I've not used a Barista Express but I can't see how the Silvia would feel like an upgrade (other than in terms of durability). You can however get them for quite cheap on eBay.


----------



## talal (Dec 15, 2018)

Thanks, IV never used a Silvia but just assumed it was a better machine than the sage...

I guess you are suggesting that the Silvia wouldn't actually produce better coffee than the sage, even if I used a rancilio rocky grinder?


----------



## blicero (Nov 1, 2016)

Yeah I'm not sure the Silvia would produce better coffee than the Sage, but you may be better off with an espresso machine and a separate decent grinder. Generally your money is better spent on upgrading your grinder over your espresso machine. Having a separate machine and grinder means you can upgrade them individually in the future if you want. You could probably get a Silvia and a decent grinder for your budget, and overall that may be better than the Sage.


----------



## talal (Dec 15, 2018)

Cheers, think I may wait to see if I can get the barista express fixed first then see if I need a new set up... Is the rancilio rocky better than a sage grinder pro?


----------



## talal (Dec 15, 2018)

does anyone have a recommendation for a grinder to pair with the silvia?

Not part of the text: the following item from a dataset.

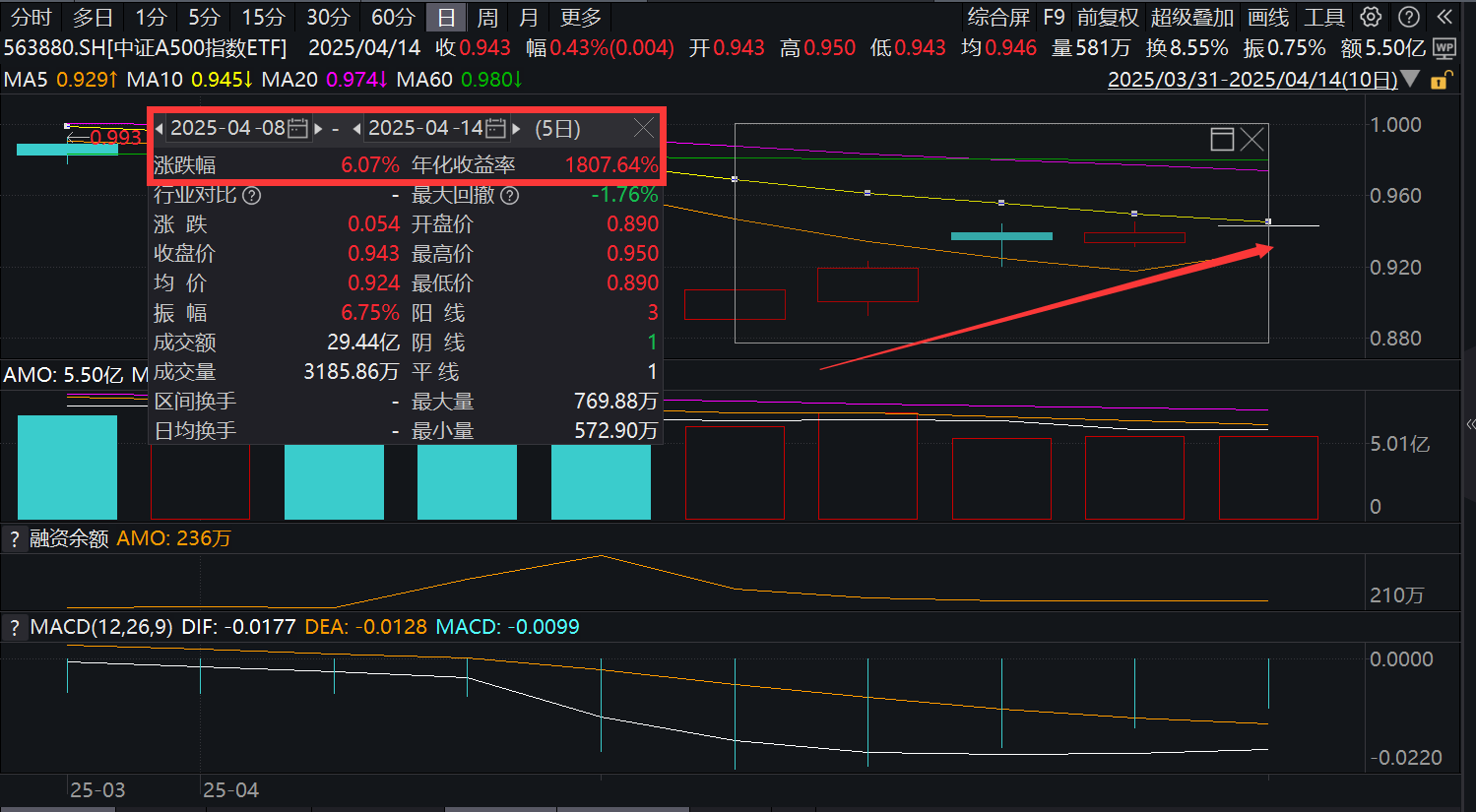Click the restore icon on the mini chart window
Screen dimensions: 1476x812
click(1221, 139)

Im looking for something in the £200 range for used but could stretch for £300 new if it was worth it fir a better grinder, it has to fit under a kitchen cabinet though..


----------



## ashcroc (Oct 28, 2016)

talal said:


> does anyone have a recommendation for a grinder to pair with the silvia?
> 
> Im looking for something in the £200 range for used but could stretch for £300 new if it was worth it fir a better grinder, it has to fit under a kitchen cabinet though..


Mignon works well in a tight space foe that sort of money.


----------



## talal (Dec 15, 2018)

thanks Ash - ill keep my eyes peeled for one... any reputable places to buy from new and or somewhere i can find used fairly reliably?

I was thinking about a rancilio rocky, would the mignon be a better solution? any others that i should look on ebay for?


----------



## ashcroc (Oct 28, 2016)

talal said:


> thanks Ash - ill keep my eyes peeled for one... any reputable places to buy from new and or somewhere i can find used fairly reliably?
> 
> I was thinking about a rancilio rocky, would the mignon be a better solution? any others that i should look on ebay for?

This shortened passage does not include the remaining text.